MicroRNAs während der monozytären Differenzierung und Leukämie

Abstract

Das Ziel der vorliegenden Arbeit war die Identifizierung von regulierten microRNAs während der Monopoese und die Analyse ihrer Regulationsmechanismen. Zunächst wurde die Zelllinie U-937 als monozytäres Differenzierungsmodell etabliert. Anschließend wurden Microarrayanalysen durchgeführt, um die microRNA Expressionsmuster während der monozytären Differenzierung zu untersuchen. Unter den hochregulierten microRNAs wurde insbesondere das microRNA-Cluster miR-221 / -222 weiter analysiert, da eine erhöhte Expression dieser microRNAs vor allem in soliden Karzinomen beschrieben wurde. Die Analyse der Grundexpression von miR-221 / -222 in verschiedenen, überwiegend hämatopoetischen Zelllinien zeigte eine erhöhte Expression von miR-221 in der FLT3-ITD assoziierten Zelllinie MV4-11 gegenüber nicht behandelten CD34+ Stammzellen. In den nachfolgenden Analysen konnte die Regulation des miR-221 / -222 Clusters über den FLT3-ITD-Signalweg nicht bestätigt werden. Durch Sequenzanalysen konnte p27Kip1, ein wichtiger Zellzyklusregulator, als potentielles Ziel des microRNA-Clusters miR-221 / -222 ermittelt werden. Die Ergebnisse gezielter LNA Knockdown Experimente festigten die Hypothese, dass p27Kip1 ein direktes Ziel von miR-221 / -222 in der Zelllinie MV4-11 ist.

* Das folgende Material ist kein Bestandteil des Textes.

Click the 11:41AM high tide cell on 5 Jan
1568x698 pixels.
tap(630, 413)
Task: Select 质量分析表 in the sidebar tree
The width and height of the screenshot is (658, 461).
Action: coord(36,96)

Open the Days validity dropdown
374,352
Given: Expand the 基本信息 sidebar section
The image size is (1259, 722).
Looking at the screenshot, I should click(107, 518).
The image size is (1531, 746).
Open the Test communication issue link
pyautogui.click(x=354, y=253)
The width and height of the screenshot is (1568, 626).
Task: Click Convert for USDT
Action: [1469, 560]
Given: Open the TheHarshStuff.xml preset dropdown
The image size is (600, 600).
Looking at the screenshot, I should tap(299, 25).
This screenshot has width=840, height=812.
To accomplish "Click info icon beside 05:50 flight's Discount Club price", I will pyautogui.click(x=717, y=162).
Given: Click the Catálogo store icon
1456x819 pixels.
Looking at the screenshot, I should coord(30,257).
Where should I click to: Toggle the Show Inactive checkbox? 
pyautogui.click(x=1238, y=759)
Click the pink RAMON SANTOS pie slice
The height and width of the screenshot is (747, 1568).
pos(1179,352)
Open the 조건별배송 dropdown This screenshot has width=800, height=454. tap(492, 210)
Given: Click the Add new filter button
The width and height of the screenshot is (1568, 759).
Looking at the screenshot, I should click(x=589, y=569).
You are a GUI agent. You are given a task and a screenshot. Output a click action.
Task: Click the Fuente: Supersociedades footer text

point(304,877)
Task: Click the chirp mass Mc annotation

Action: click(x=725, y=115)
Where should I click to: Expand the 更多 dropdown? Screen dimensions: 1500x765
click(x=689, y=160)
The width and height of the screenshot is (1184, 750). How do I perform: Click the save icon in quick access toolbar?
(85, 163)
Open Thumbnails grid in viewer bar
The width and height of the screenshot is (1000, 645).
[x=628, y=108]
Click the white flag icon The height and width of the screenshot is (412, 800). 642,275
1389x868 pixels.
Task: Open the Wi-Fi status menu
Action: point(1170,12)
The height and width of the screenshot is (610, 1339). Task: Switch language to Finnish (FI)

The aim of this thesis was the identification of regulated microRNAs during monopoiesis and the analysis of its regulatory mechanisms. At first, the cell line U-937 was established as a model for monocyte differentiation. Afterwards microarray analyses were performed to examine the microRNA expression profiles during the monocytes differentiation. Amongst the highly regulated microRNAs, especially the microRNA-cluster miR-221 / -222 was closely examined as an elevated expression of these microRNAs has been particularly described within solid carcinomas. The analysis of the basic expression of miR-221 / -222 in different, mostly hematopoietic cell lines showed an increased expression of miR-221 within the FLT3-ITD associated cell line MV4-11 compared to non-treated CD34+ stem cells. However, subsequent analysis could not verify the regulation of the miR-221 / -222 cluster via the FLT3-ITD signal transduction pathway. With the help of sequential analyses, p27Kip1, an important cell cycle regulator, could be determined as a potential target of the microRNA-Cluster miR-221 / -222. The results of selective LNA Knockdown experiments strengthened the hypothesis that p27Kip1 is a direct target of miR-221 / -222 in the cell line MV4-11.